The 2010 Citizens United Supreme Court decision was constitutionally correct in ruling that political spending is a form of free speech. Arguments could be made all day about who funds whom and who has donated to whom, but what truly matters is record over rhetoric. In other words, actions speak louder than words. Strip away personality and all the strings attached, and the question becomes: Who has the stronger record aligned with the Founders’ intent for the Constitution?
The Constitution Makes a Conservative
If “conservative” simply means opposing the Left or appealing to Republican voters, then both Trump and Massie broadly qualify. But under a strict constitutional standard, the distinction is clear.
Trump is — for lack of a better term — conservative-adjacent. His record on spending, executive power, and constitutional order prevents him from fitting the full definition of a constitutional conservative.

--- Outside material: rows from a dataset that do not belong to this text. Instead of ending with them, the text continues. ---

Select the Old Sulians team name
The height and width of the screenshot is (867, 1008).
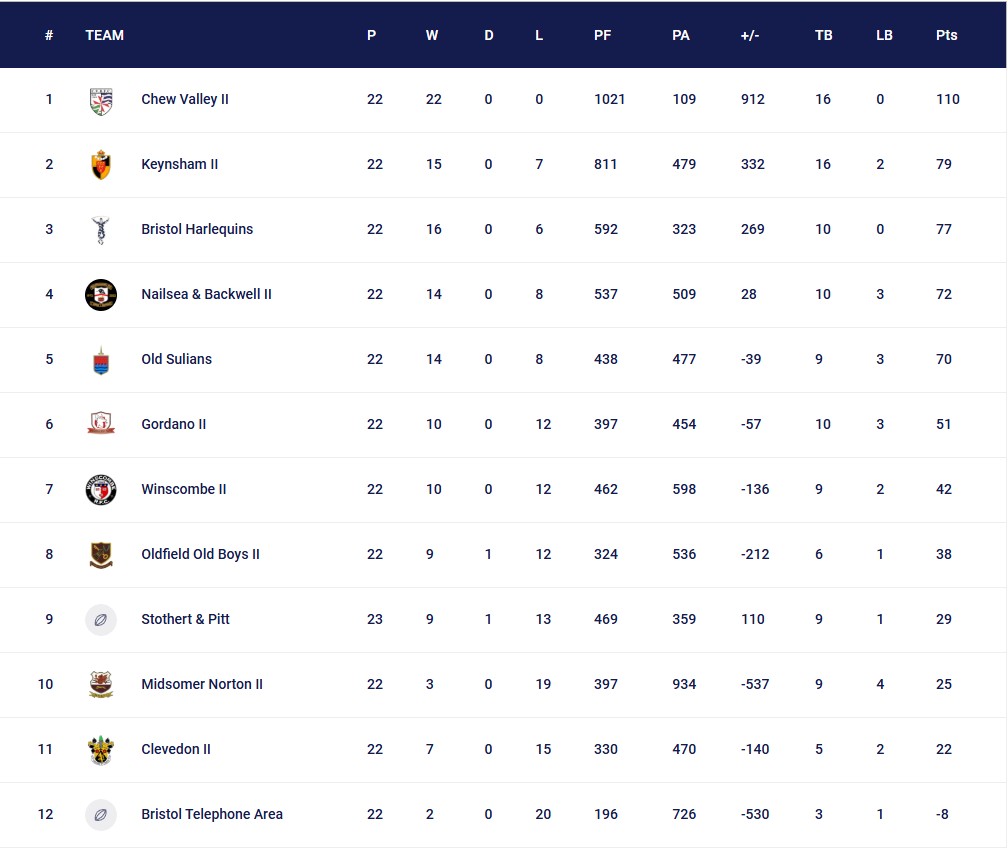[x=177, y=360]
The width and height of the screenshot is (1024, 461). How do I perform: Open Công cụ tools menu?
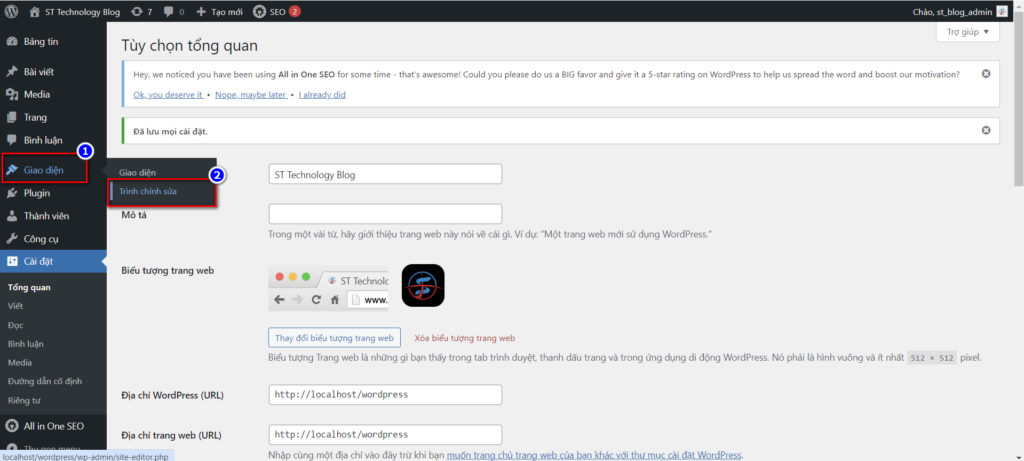point(42,239)
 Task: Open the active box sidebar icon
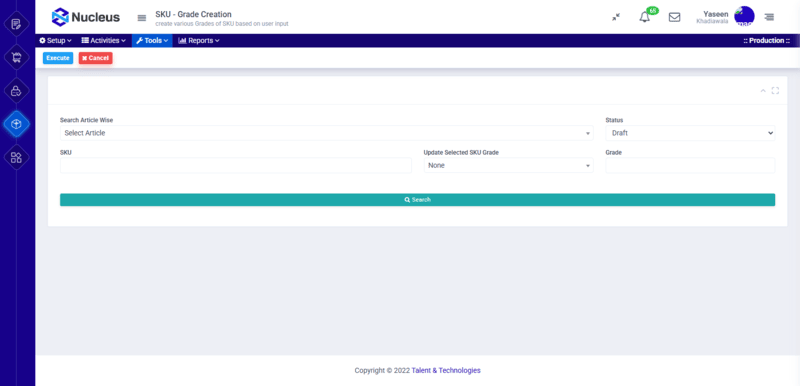[x=16, y=124]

Massie, by contrast, is a constitutional conservative. His record reflects limited government, fiscal restraint, federalism, civil liberties, war-powers accountability, free-market principles, and defense of life. He is not merely fighting for conservative outcomes; he is fighting within the constitutional framework that conservatives, and, frankly, all politicians, should seek to preserve.
In an age of personality-driven and influencer politics, Americans must remember that no man is bigger than the principles he claims to defend. The proper test is not loyalty to Trump, Massie, or any other political figure. The proper test is fidelity to God, as well as the Constitution, ordered liberty, moral truth, and the God-given rights that government exists to protect.